(How to complete this task):
Write out all the entries below without any change.

Top of Supplied records

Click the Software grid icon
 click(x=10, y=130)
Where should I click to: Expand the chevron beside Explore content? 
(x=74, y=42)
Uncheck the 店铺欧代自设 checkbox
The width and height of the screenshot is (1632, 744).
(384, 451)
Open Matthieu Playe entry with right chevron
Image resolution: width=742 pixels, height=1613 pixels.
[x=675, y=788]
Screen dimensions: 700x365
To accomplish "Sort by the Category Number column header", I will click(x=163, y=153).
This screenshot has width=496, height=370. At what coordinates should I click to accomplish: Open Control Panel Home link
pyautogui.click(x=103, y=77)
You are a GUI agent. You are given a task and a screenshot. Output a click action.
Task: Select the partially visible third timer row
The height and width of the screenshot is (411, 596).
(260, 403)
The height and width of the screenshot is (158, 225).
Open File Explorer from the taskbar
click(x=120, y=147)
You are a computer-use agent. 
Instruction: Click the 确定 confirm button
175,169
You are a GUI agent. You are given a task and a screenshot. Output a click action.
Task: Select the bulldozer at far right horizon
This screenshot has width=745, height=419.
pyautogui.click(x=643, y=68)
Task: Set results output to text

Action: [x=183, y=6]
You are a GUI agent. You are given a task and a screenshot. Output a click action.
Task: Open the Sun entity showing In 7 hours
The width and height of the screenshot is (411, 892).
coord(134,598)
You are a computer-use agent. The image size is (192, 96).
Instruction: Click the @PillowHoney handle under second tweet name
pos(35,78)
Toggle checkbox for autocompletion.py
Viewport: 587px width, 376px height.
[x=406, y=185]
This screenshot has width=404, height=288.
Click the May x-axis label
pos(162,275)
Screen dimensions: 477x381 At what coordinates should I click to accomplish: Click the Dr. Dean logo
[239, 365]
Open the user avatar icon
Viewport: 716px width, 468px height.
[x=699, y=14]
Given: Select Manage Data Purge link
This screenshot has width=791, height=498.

Bottom of Supplied records

(Result below):
Click the Software grid icon
 click(x=10, y=130)
Where should I click to: Expand the chevron beside Explore content? 
(x=74, y=42)
Uncheck the 店铺欧代自设 checkbox
The width and height of the screenshot is (1632, 744).
(384, 451)
Open Matthieu Playe entry with right chevron
Image resolution: width=742 pixels, height=1613 pixels.
[x=675, y=788]
Screen dimensions: 700x365
To accomplish "Sort by the Category Number column header", I will click(x=163, y=153).
This screenshot has width=496, height=370. At what coordinates should I click to accomplish: Open Control Panel Home link
pyautogui.click(x=103, y=77)
You are a GUI agent. You are given a task and a screenshot. Output a click action.
Task: Select the partially visible third timer row
The height and width of the screenshot is (411, 596).
(260, 403)
The height and width of the screenshot is (158, 225).
Open File Explorer from the taskbar
click(x=120, y=147)
You are a computer-use agent. 
Instruction: Click the 确定 confirm button
175,169
You are a GUI agent. You are given a task and a screenshot. Output a click action.
Task: Select the bulldozer at far right horizon
This screenshot has width=745, height=419.
pyautogui.click(x=643, y=68)
Task: Set results output to text

Action: [x=183, y=6]
You are a GUI agent. You are given a task and a screenshot. Output a click action.
Task: Open the Sun entity showing In 7 hours
The width and height of the screenshot is (411, 892).
coord(134,598)
You are a computer-use agent. The image size is (192, 96).
Instruction: Click the @PillowHoney handle under second tweet name
pos(35,78)
Toggle checkbox for autocompletion.py
Viewport: 587px width, 376px height.
[x=406, y=185]
This screenshot has width=404, height=288.
Click the May x-axis label
pos(162,275)
Screen dimensions: 477x381 At what coordinates should I click to accomplish: Click the Dr. Dean logo
[239, 365]
Open the user avatar icon
Viewport: 716px width, 468px height.
[x=699, y=14]
Given: Select Manage Data Purge link
This screenshot has width=791, height=498.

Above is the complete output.